Is an aging brain really the cause of memory loss? Research is now proving that lifestyle plays a significant part in getting brain fog in later years. Chemicals and other toxins, poor diet, lack of sleep and stress hurt your memory. But healthy habits can help grow new neurons in the brain's hippocampus, your memory centre that regenerates even into your 90s.

Here are 6 Healthy Tips to Improve Your Memory

  1. Get a check-up. Heart disease, high cholesterol, high blood pressure, and hormone imbalances (low estrogen in women, low testosterone in men, and thyroid hormone issues) have all been linked to memory loss. Depression symptoms often include forgetfulness. Poor gut health (candida overgrowth or chronic gastrointestinal upset) can be a culprit since there is close connection between imbalanced intestinal flora (bacteria) and abnormal brain function. Medications – everything from allergy drugs to antidepressants – can impair memory.
  2. Choose carbs carefully. For mental stamina and memory-retention, choose complex carbohydrates that fuel your brain. Whole grains (spelt, kamut, quinoa, rye, brown rice, oatmeal) in cereal, baking and pasta, and legumes (lentils, peas, beans) are required to deliver proteins to the brain’s neurotransmitters. Nix refined grains and simple carbs (white bread, semolina pasta, potato chips, pastries) because research shows that these carbs eaten regularly can greatly increase the risk for cognitive impairment as you age.
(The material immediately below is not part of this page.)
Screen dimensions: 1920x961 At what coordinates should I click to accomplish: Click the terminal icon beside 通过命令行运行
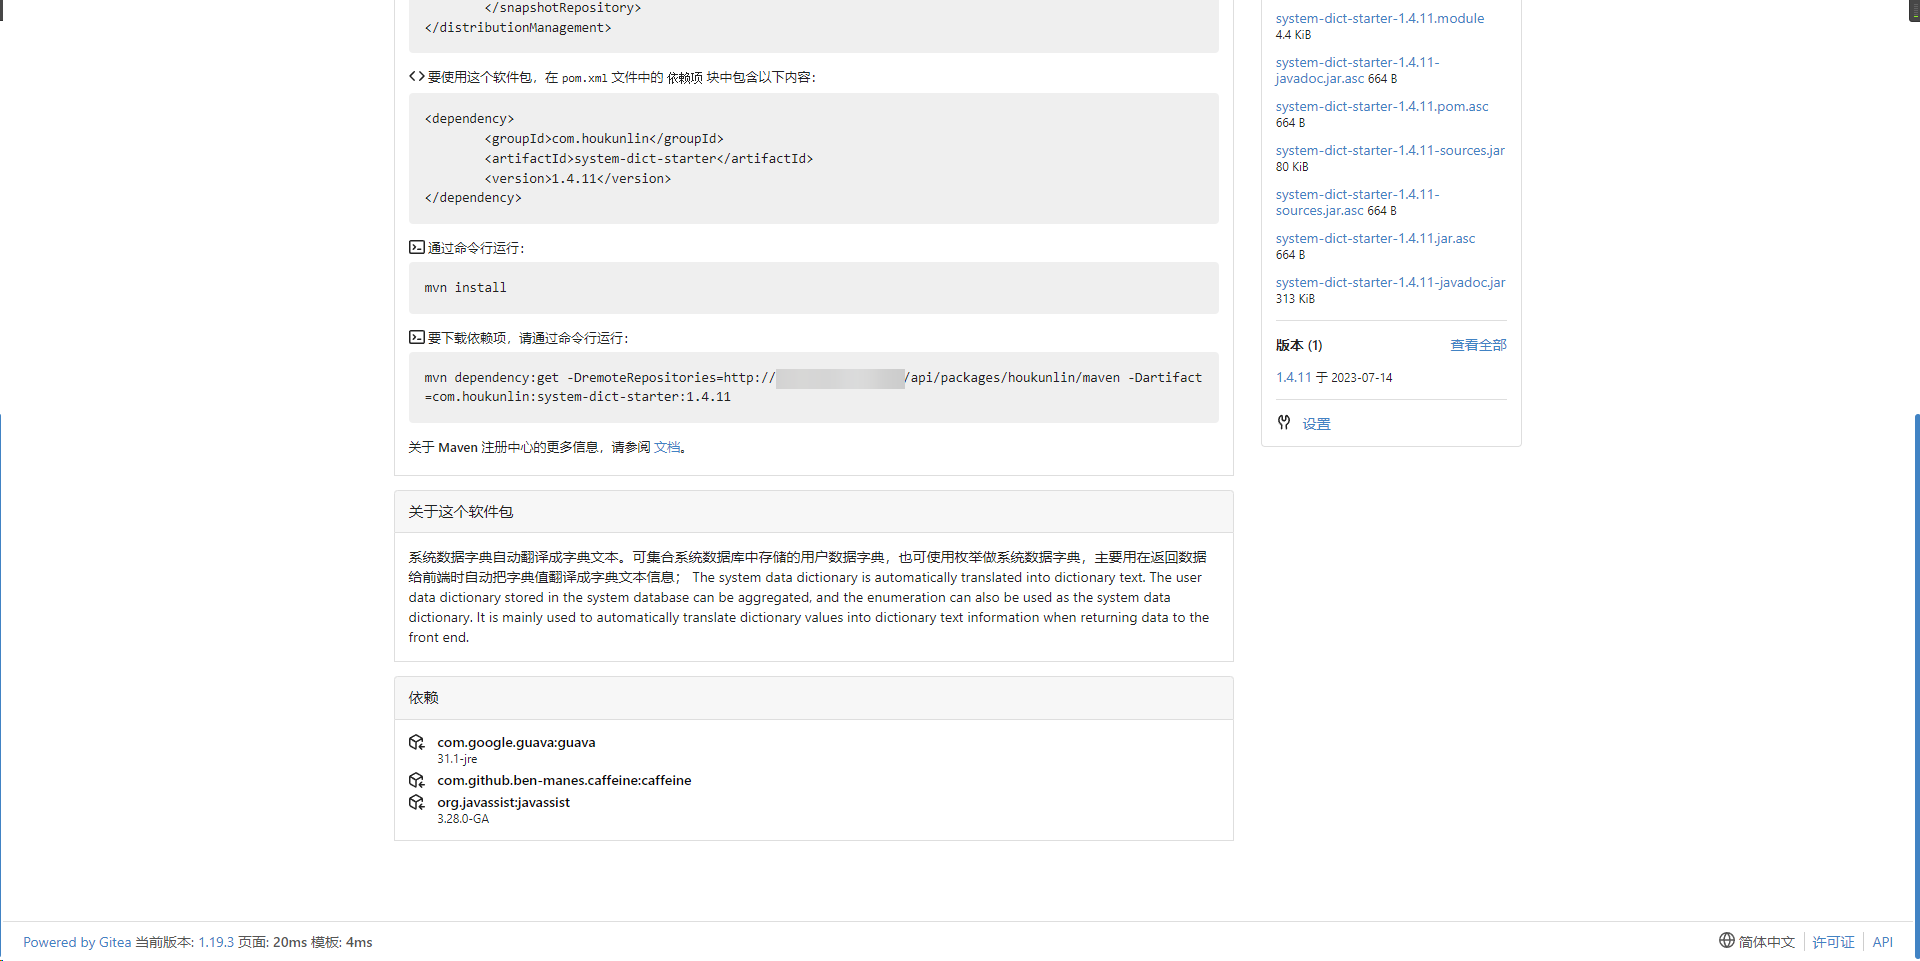pyautogui.click(x=416, y=247)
  3. Practice mindfulness. Having complete mental focus on each simple task that you accomplish in your day has been proven to increase productivity, create peacefulness, and improve memory. This is because it lessens distracting thoughts. Multi-tasking (like talking on your phone while putting groceries on the counter and putting down keys that get misplaced) does the opposite. If you don’t spend the time required to absorb even simple pieces of information to your memory, you’ll be forgetful. 
  4. Move your body. Exercise improves blood flow to the brain, and reduces stress hormones that can impair memory. Also, during exercise, “neurotrophic factors” are released that stimulate your nerve cells to multiply, and protect them from damage, which benefits brain functioning. Studies show that middle-aged people who do aerobic exercise regularly actually expand the size of their brain's memory centre (hippocampus) — scientists initially thought that area grew smaller with age.
  5. Make friends. Studies show that friends are brain boosters ─ and they don’t have to be smart people! Since we are highly social beings, relationships stimulate our brains, and interactions may offer the best kind of brain exercise. Those people with strong support systems have the slowest rate of memory decline. Friends also help to keep stress in check, by making you laugh and offering hugs, and chronic stress is detrimental to brain cells and the hippocampus. 
  6. Get enough shut-eye. Research shows that sleep is necessary for “memory consolidation,” with the key memory-enhancing activity occurring during the deepest stages of sleep. One good night sleep or mid-day nap, even after a few mediocre nights’ zzzzs, positively impacts your memory the next day. Sleep loss changes genes that affect “brain growth” (synaptic reactions stimulated by events/information) that may be responsible for your brain's capacity to remember.